=== Section Start ===
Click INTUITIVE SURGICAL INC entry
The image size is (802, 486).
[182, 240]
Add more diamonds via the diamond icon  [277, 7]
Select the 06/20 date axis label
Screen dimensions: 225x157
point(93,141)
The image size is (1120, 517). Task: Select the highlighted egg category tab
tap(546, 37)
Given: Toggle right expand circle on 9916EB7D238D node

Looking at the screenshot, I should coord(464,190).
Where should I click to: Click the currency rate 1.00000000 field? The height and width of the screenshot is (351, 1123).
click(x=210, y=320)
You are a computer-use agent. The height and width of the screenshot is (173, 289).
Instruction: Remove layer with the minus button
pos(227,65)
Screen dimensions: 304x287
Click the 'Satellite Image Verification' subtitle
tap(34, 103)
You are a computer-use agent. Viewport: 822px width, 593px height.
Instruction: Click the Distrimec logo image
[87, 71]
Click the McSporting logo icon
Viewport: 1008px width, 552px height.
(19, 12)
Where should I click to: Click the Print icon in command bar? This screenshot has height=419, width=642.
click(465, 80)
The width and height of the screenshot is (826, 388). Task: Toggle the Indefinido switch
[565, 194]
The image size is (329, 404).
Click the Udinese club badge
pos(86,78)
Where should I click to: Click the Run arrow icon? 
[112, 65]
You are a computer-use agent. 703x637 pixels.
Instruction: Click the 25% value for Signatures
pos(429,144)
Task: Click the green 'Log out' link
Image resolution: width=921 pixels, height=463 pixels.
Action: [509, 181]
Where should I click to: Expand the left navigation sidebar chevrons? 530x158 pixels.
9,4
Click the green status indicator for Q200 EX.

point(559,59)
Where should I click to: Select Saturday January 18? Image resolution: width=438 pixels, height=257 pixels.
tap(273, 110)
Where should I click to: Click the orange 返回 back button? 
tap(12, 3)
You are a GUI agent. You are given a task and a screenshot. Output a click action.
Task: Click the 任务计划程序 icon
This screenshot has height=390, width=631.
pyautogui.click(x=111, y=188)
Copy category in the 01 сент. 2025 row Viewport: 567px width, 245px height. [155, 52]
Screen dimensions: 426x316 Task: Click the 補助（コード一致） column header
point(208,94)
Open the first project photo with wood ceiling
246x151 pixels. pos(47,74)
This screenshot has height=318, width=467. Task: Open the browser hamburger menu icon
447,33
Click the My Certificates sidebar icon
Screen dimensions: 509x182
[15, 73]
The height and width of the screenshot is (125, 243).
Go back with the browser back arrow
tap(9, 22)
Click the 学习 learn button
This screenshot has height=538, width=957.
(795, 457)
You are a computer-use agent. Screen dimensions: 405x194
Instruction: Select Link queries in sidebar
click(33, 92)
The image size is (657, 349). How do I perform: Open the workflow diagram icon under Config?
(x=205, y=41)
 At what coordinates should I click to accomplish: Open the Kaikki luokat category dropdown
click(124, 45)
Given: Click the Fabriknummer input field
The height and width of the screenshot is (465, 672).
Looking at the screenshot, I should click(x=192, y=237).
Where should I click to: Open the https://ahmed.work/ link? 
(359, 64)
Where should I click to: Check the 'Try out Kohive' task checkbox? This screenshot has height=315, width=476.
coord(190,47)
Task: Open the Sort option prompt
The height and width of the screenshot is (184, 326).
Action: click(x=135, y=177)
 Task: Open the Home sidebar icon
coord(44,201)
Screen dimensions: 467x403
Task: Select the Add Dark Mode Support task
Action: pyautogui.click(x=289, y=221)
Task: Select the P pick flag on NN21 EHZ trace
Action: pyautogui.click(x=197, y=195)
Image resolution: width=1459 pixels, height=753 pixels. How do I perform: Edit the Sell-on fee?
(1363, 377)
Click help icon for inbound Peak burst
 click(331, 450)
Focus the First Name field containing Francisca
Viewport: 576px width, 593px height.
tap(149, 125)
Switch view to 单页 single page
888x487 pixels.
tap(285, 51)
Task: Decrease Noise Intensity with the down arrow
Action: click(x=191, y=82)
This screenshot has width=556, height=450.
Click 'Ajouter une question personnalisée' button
=== Section End ===
EXERCISE:
In this exercise, every line of the listing is to be output exactly.

EXPECTED ANSWER:
Click INTUITIVE SURGICAL INC entry
The image size is (802, 486).
[182, 240]
Add more diamonds via the diamond icon  [277, 7]
Select the 06/20 date axis label
Screen dimensions: 225x157
point(93,141)
The image size is (1120, 517). Task: Select the highlighted egg category tab
tap(546, 37)
Given: Toggle right expand circle on 9916EB7D238D node

Looking at the screenshot, I should coord(464,190).
Where should I click to: Click the currency rate 1.00000000 field? The height and width of the screenshot is (351, 1123).
click(x=210, y=320)
You are a computer-use agent. The height and width of the screenshot is (173, 289).
Instruction: Remove layer with the minus button
pos(227,65)
Screen dimensions: 304x287
Click the 'Satellite Image Verification' subtitle
tap(34, 103)
You are a computer-use agent. Viewport: 822px width, 593px height.
Instruction: Click the Distrimec logo image
[87, 71]
Click the McSporting logo icon
Viewport: 1008px width, 552px height.
(19, 12)
Where should I click to: Click the Print icon in command bar? This screenshot has height=419, width=642.
click(465, 80)
The width and height of the screenshot is (826, 388). Task: Toggle the Indefinido switch
[565, 194]
The image size is (329, 404).
Click the Udinese club badge
pos(86,78)
Where should I click to: Click the Run arrow icon? 
[112, 65]
You are a computer-use agent. 703x637 pixels.
Instruction: Click the 25% value for Signatures
pos(429,144)
Task: Click the green 'Log out' link
Image resolution: width=921 pixels, height=463 pixels.
Action: [509, 181]
Where should I click to: Expand the left navigation sidebar chevrons? 530x158 pixels.
9,4
Click the green status indicator for Q200 EX.

point(559,59)
Where should I click to: Select Saturday January 18? Image resolution: width=438 pixels, height=257 pixels.
tap(273, 110)
Where should I click to: Click the orange 返回 back button? 
tap(12, 3)
You are a GUI agent. You are given a task and a screenshot. Output a click action.
Task: Click the 任务计划程序 icon
This screenshot has height=390, width=631.
pyautogui.click(x=111, y=188)
Copy category in the 01 сент. 2025 row Viewport: 567px width, 245px height. [155, 52]
Screen dimensions: 426x316 Task: Click the 補助（コード一致） column header
point(208,94)
Open the first project photo with wood ceiling
246x151 pixels. pos(47,74)
This screenshot has height=318, width=467. Task: Open the browser hamburger menu icon
447,33
Click the My Certificates sidebar icon
Screen dimensions: 509x182
[15, 73]
The height and width of the screenshot is (125, 243).
Go back with the browser back arrow
tap(9, 22)
Click the 学习 learn button
This screenshot has height=538, width=957.
(795, 457)
You are a computer-use agent. Screen dimensions: 405x194
Instruction: Select Link queries in sidebar
click(33, 92)
The image size is (657, 349). How do I perform: Open the workflow diagram icon under Config?
(x=205, y=41)
 At what coordinates should I click to accomplish: Open the Kaikki luokat category dropdown
click(124, 45)
Given: Click the Fabriknummer input field
The height and width of the screenshot is (465, 672).
Looking at the screenshot, I should click(x=192, y=237).
Where should I click to: Open the https://ahmed.work/ link? 
(359, 64)
Where should I click to: Check the 'Try out Kohive' task checkbox? This screenshot has height=315, width=476.
coord(190,47)
Task: Open the Sort option prompt
The height and width of the screenshot is (184, 326).
Action: click(x=135, y=177)
 Task: Open the Home sidebar icon
coord(44,201)
Screen dimensions: 467x403
Task: Select the Add Dark Mode Support task
Action: pyautogui.click(x=289, y=221)
Task: Select the P pick flag on NN21 EHZ trace
Action: pyautogui.click(x=197, y=195)
Image resolution: width=1459 pixels, height=753 pixels. How do I perform: Edit the Sell-on fee?
(1363, 377)
Click help icon for inbound Peak burst
 click(331, 450)
Focus the First Name field containing Francisca
Viewport: 576px width, 593px height.
tap(149, 125)
Switch view to 单页 single page
888x487 pixels.
tap(285, 51)
Task: Decrease Noise Intensity with the down arrow
Action: click(x=191, y=82)
This screenshot has width=556, height=450.
Click 'Ajouter une question personnalisée' button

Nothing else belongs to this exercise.